New York, Jan 21, 2026, 05:40 EST — Premarket
- Aditxt shares were up about 25% in premarket trading after closing up 36% on Tuesday
- Traders are looking ahead to a Jan. 30 shareholder meeting with votes tied to Nasdaq rules, a name change and a possible reverse split
- Nasdaq compliance remains in focus after a December notice tied to stockholders’ equity
Aditxt Inc shares rose about 25% in premarket trading on Wednesday after the microcap healthcare company closed up 35.6% in the previous session. The stock last traded around $1.47 premarket after finishing Tuesday at $1.18, with roughly 35 million shares changing hands in the regular session. (StockAnalysis)
The burst of trading puts a spotlight back on a company with a market value of about $2 million, where small flows can whip prices around. Next week’s shareholder vote and lingering Nasdaq compliance questions are also hanging over the stock. (StockAnalysis)
In a Dec. 16 proxy statement, Aditxt set a Jan. 30 special meeting for holders to vote on a slate of proposals, including approvals required under Nasdaq Marketplace Rule 5635(d) tied to earlier preferred stock and warrant financings. Shareholders will also be asked to approve an employee stock purchase plan, expand the share pool under its 2021 equity plan to 350,000 shares from 3, take a non-binding vote on changing the company’s name to “bitXbio, Inc.” and authorize a potential reverse stock split in a range of 1-for-5 to 1-for-250. (SEC)
Rule 5635(d) is one of Nasdaq’s guardrails on discounted stock deals. In plain terms, it can require shareholder approval before a company issues stock (or stock-linked securities) that could amount to 20% or more of shares outstanding at a price below recent trading levels.
Aditxt is also dealing with a separate Nasdaq notice tied to stockholders’ equity — a balance-sheet measure of assets minus liabilities. In a Dec. 5 filing, the company said Nasdaq told it the equity level reported in its Sept. 30 quarterly report did not meet the exchange’s minimum, and it had until Jan. 15 to submit a plan to regain compliance; Nasdaq could grant an extension to May 30 if it accepts the plan. (SEC)
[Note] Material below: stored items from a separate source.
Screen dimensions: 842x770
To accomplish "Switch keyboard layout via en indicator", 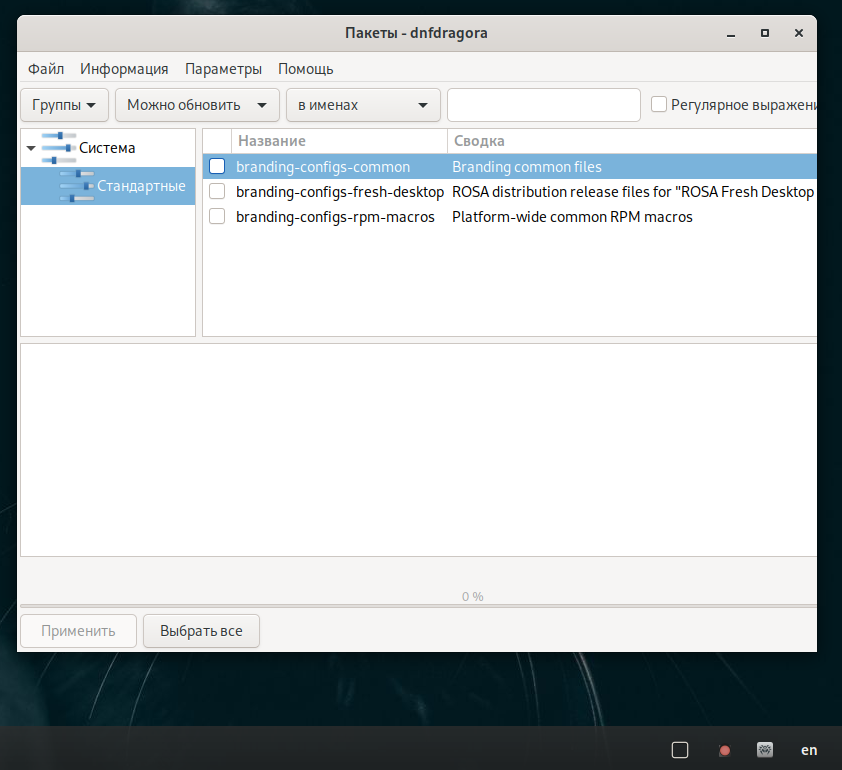I will (809, 750).
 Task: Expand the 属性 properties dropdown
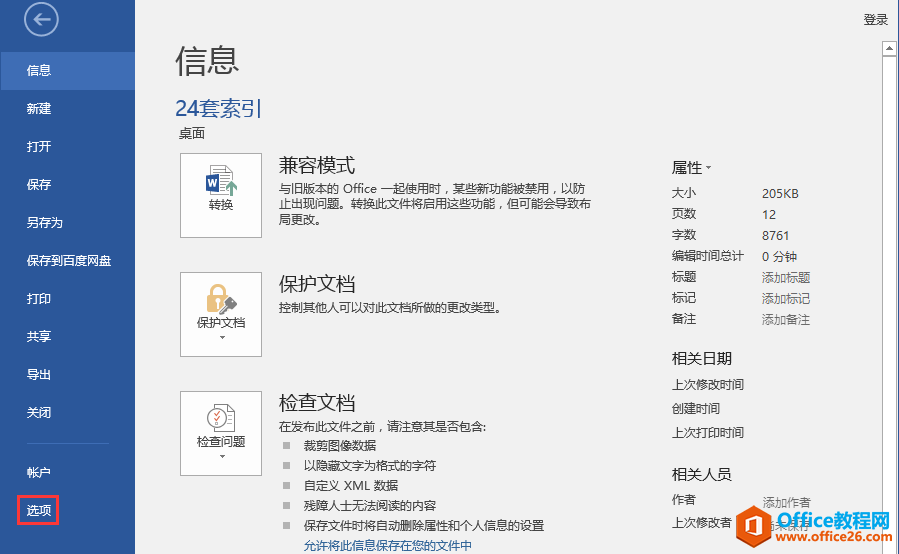[691, 167]
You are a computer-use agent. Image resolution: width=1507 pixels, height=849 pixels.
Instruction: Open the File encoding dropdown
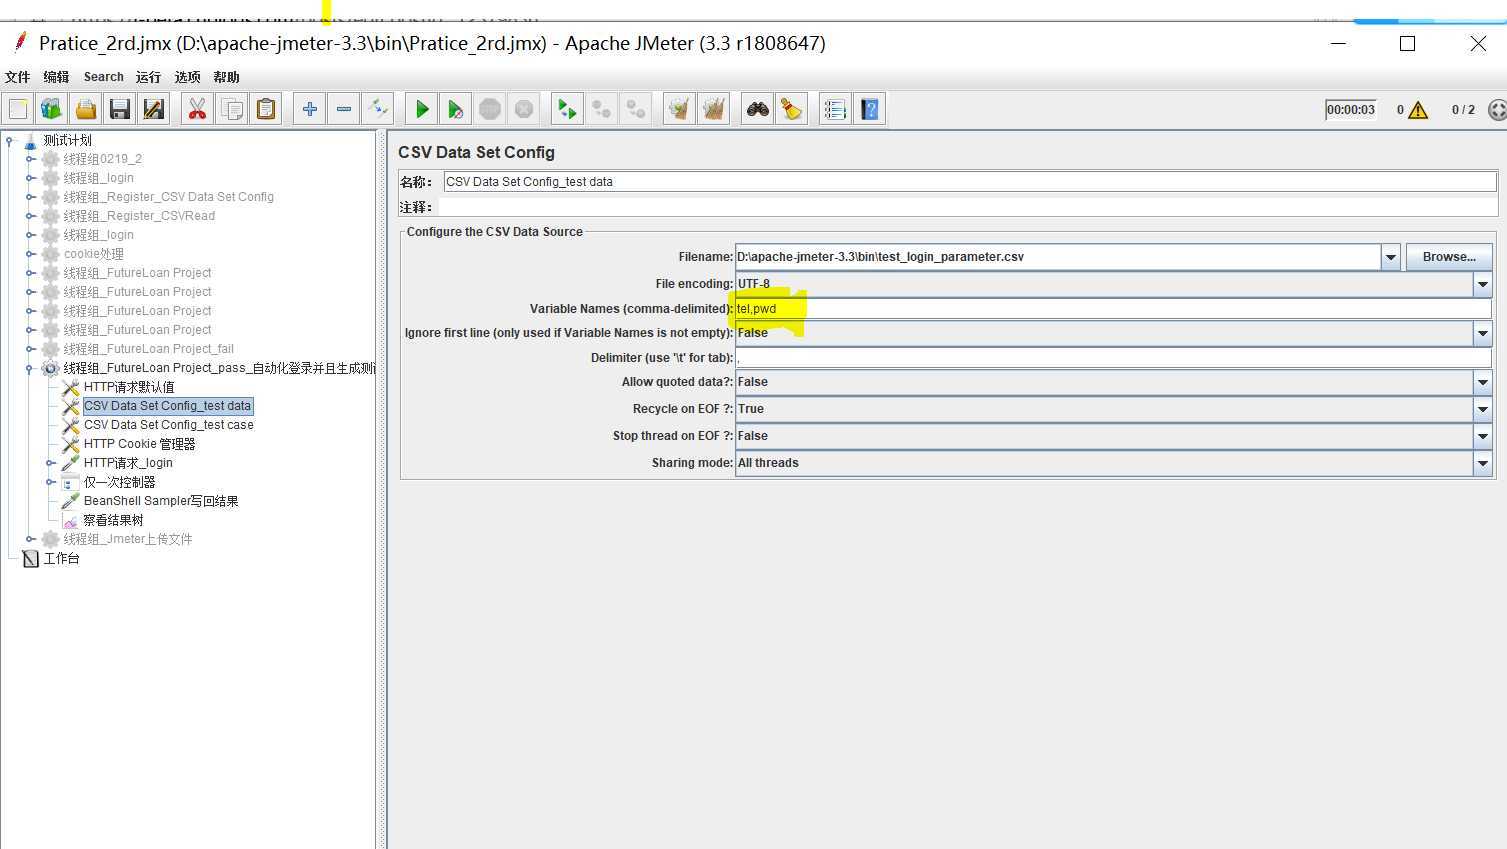coord(1482,284)
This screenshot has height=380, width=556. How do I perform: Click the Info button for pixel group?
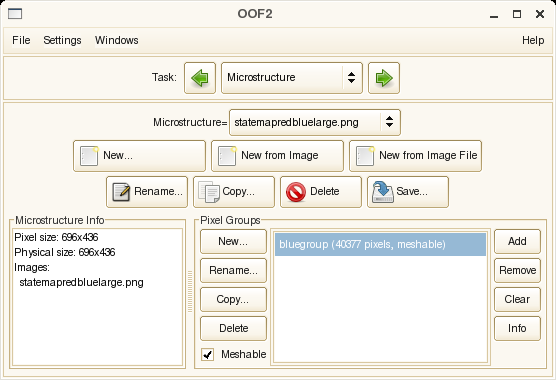coord(517,328)
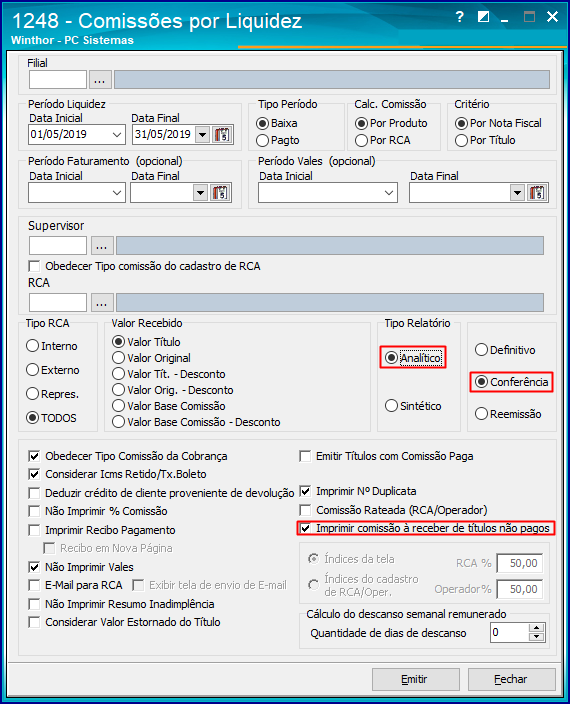This screenshot has height=704, width=570.
Task: Click the RCA lookup ellipsis button
Action: 102,303
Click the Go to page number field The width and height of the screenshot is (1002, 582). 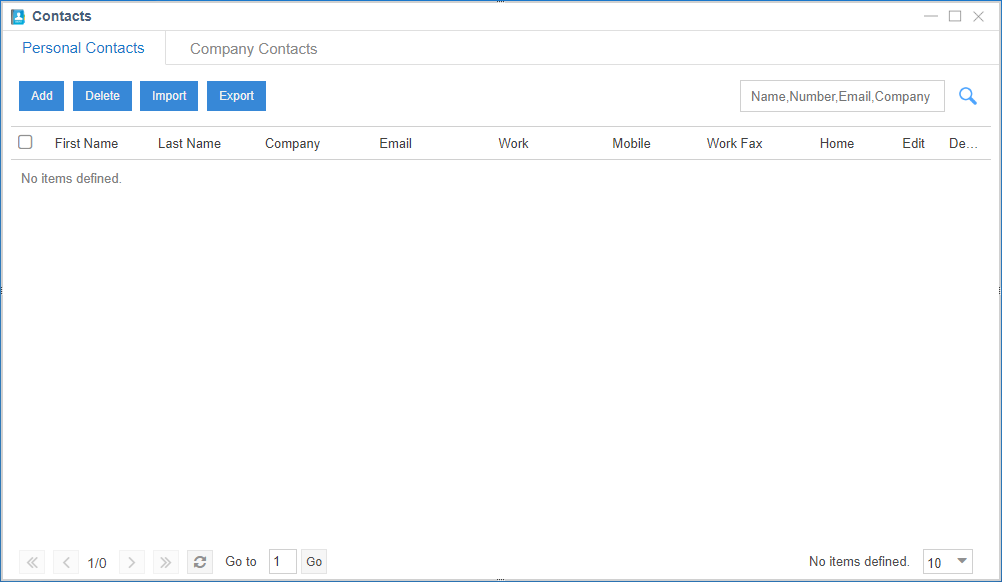(282, 562)
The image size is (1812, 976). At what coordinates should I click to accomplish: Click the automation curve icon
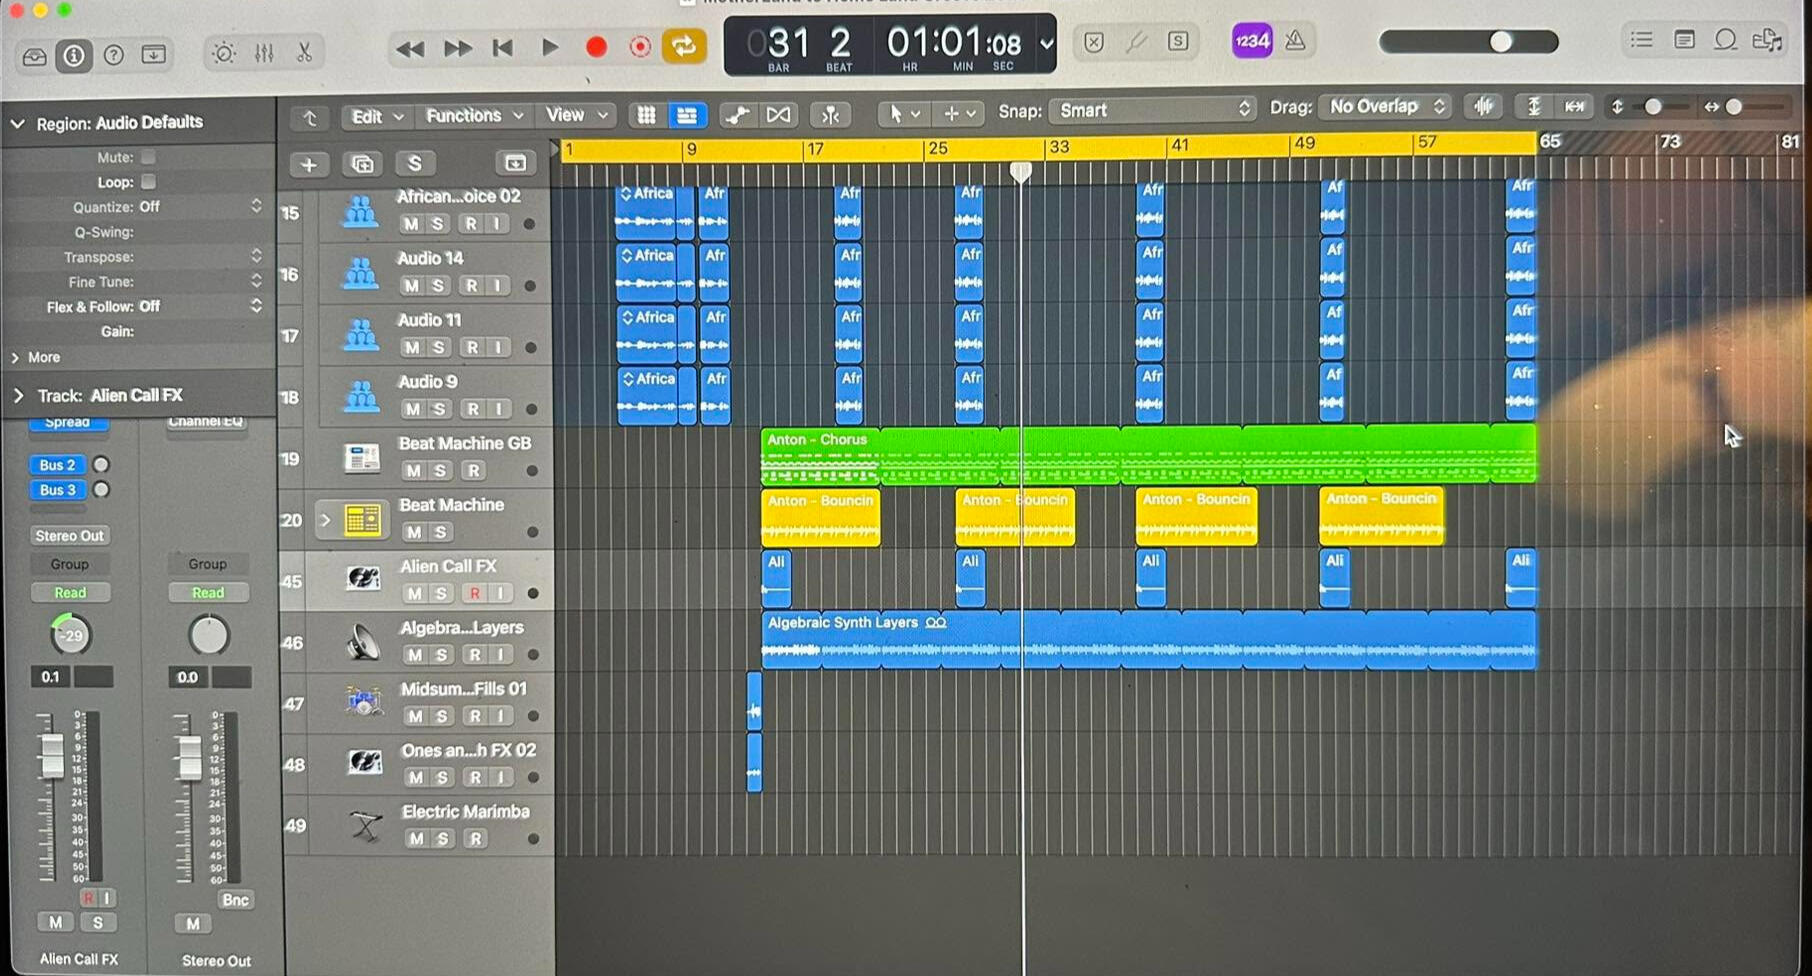[x=737, y=115]
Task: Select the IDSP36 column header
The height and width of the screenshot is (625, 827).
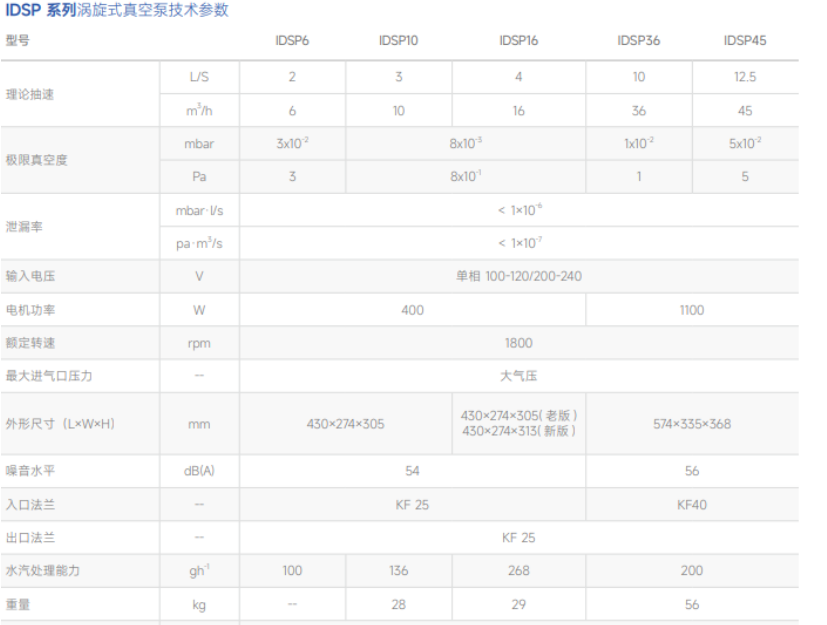Action: (x=638, y=41)
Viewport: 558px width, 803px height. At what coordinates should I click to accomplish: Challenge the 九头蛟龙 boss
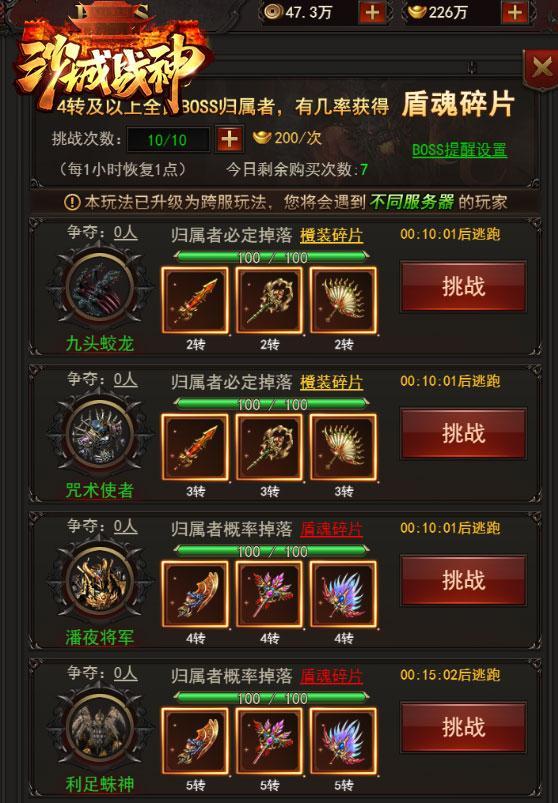(x=463, y=286)
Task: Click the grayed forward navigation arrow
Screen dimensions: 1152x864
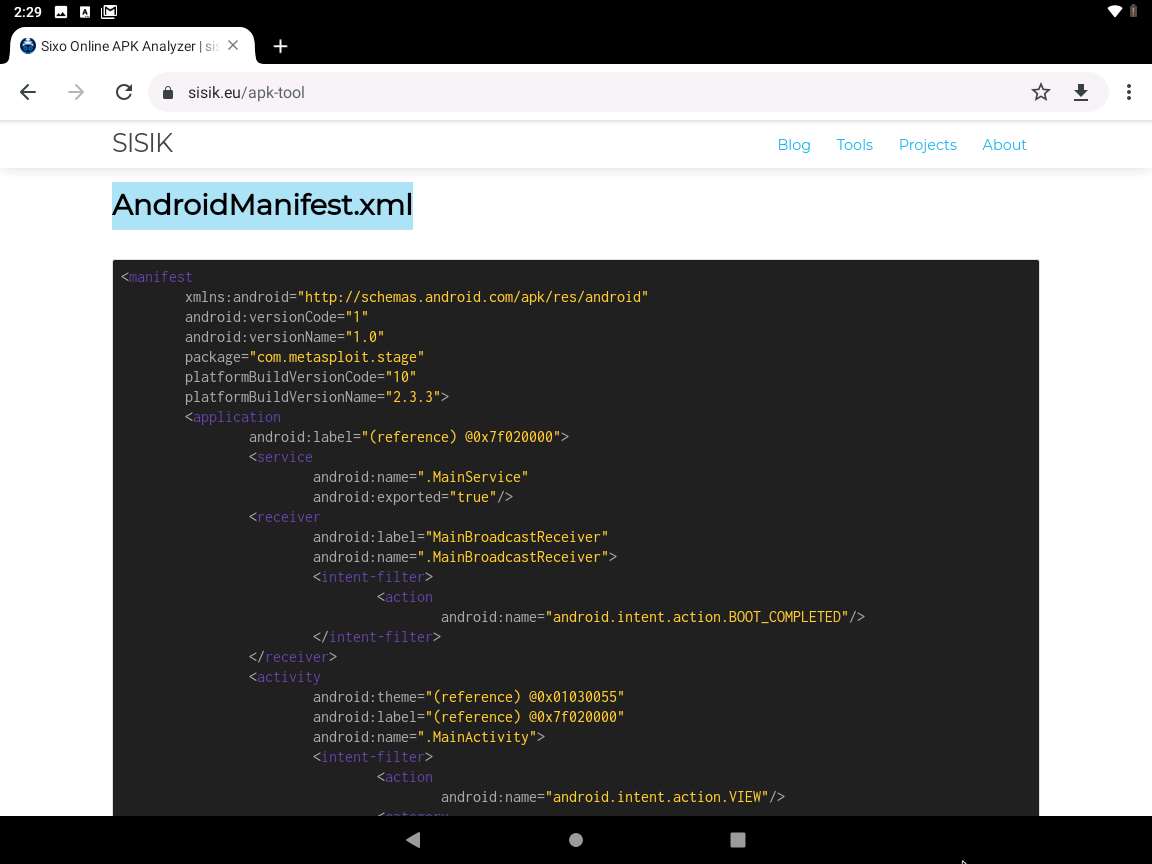Action: (x=76, y=92)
Tuesday’s trading was outsized even by small-cap standards. The roughly 35 million shares traded were about 80 times Aditxt’s 20-day average volume of roughly 431,000 shares, data compiled by Stock Analysis showed. (StockAnalysis)
The proxy materials lay out a familiar playbook for companies trying to hold onto a listing: more flexibility to issue stock and another potential reverse split. A reverse stock split bundles existing shares into fewer shares, typically to push the per-share price higher, though it does not change the company’s value on its own.
But the setup carries risk for existing holders. If shareholders approve the proposals, Aditxt could be able to issue more shares tied to preferred stock conversions and warrant exercises, which can dilute existing investors, and reverse splits sometimes draw selling once they take effect.
The stock’s next test is concrete. Investors will be watching the Jan. 30 vote and any fresh update from Nasdaq on whether Aditxt’s compliance plan is accepted — and, after that, whether the company can show progress ahead of the May 30 deadline flagged in its filing.